Re: Mirror Maker 2 - High Throughput Identity Mirroring

2021-07-29 Thread Ryanne Dolan
Jamie, this would depend on KIP-712 (or similar) aka "shallow mirroring".
This is a work in progress, but I'm optimistic it'll happen at some point.

ftr, "IdentityReplicationPolicy" has landed for the upcoming release, tho
"identity" in that context just means that topics aren't renamed.

Ryanne

On Thu, Jul 29, 2021, 11:37 AM Jamie  wrote:

> Hi All,
> This blog post:
> https://blog.cloudera.com/a-look-inside-kafka-mirrormaker-2/ mentions
> that "High Throughput Identity Mirroring" (when the compression is the same
> in both the source and destination cluster) will soon be coming to MM2
> which would avoid the MM2 consumer decompressing the data only for the MM2
> producer to then re-compress it again.
> Has this feature been implemented yet in MM2?
> Many Thanks,
> Jamie


Re: MirrorMaker 2.0 compliance question

2021-07-21 Thread Ryanne Dolan
yep!

On Wed, Jul 21, 2021, 3:18 AM Tomer Zeltzer 
wrote:

> Hi,
>
> Can I use MirrorMaker2.0 from Kafka 2.8.0 with Kafka version 2.4.0?
>
> Thanks,
> Tomer Zeltzer
>
> This email and the information contained herein is proprietary and
> confidential and subject to the Amdocs Email Terms of Service, which you
> may review at https://www.amdocs.com/about/email-terms-of-service <
> https://www.amdocs.com/about/email-terms-of-service>
>


Re: How to avoid storing password in clear text in server.properties file

2021-06-21 Thread Ryanne Dolan
Take a look at the ConfigProvider interface.

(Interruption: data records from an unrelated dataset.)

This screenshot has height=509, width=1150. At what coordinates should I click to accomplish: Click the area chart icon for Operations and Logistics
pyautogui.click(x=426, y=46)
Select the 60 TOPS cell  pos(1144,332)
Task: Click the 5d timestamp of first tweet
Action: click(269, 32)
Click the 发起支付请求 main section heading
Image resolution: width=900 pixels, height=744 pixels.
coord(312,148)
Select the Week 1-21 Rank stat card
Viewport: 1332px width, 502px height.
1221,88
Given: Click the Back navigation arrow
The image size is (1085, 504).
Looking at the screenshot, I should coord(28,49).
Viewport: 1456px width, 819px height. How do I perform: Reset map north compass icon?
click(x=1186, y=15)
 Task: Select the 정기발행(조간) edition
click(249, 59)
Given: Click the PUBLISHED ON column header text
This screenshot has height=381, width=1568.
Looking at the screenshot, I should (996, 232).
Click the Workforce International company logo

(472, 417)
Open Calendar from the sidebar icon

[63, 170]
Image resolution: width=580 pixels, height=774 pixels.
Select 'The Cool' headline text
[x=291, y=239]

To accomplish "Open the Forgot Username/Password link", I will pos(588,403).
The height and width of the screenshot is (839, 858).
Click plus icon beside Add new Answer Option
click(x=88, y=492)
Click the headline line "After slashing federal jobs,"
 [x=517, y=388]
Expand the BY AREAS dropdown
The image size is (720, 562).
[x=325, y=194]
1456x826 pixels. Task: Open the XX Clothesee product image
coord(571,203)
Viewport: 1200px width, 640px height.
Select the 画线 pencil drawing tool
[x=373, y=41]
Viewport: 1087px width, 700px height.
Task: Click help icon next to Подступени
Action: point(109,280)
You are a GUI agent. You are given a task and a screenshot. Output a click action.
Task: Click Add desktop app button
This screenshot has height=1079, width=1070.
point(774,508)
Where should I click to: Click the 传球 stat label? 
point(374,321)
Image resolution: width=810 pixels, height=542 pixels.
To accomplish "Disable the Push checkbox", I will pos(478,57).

On Mon, Jun 21, 2021, 8:26 AM Dhirendra Singh  wrote:

> Hi All,
> I am currently storing various passwords like "ssl.keystore.password",
> "ssl.truststore.password", SASL plain user password in cleartext in
> server.properties file.
> is there any way to store the password in encrypted text ?
> i am using kafka version 2.5.0
>


Re: Help !! Apache-Kafka On-Premises Setup.

2021-06-18 Thread Ryanne Dolan
Nitin, I know this isn't a particularly helpful response, but you should
know using a load balancer like that is really hard to set up with kafka
due to the fact that it advertises broker addresses to clients. I've done
it a few times but it's something of a dark art :)

If you can get away without using an LB, you should do that. Generally they
don't help since Kafka will tell clients which brokers to connect to,
regardless of which broker they originally connected to.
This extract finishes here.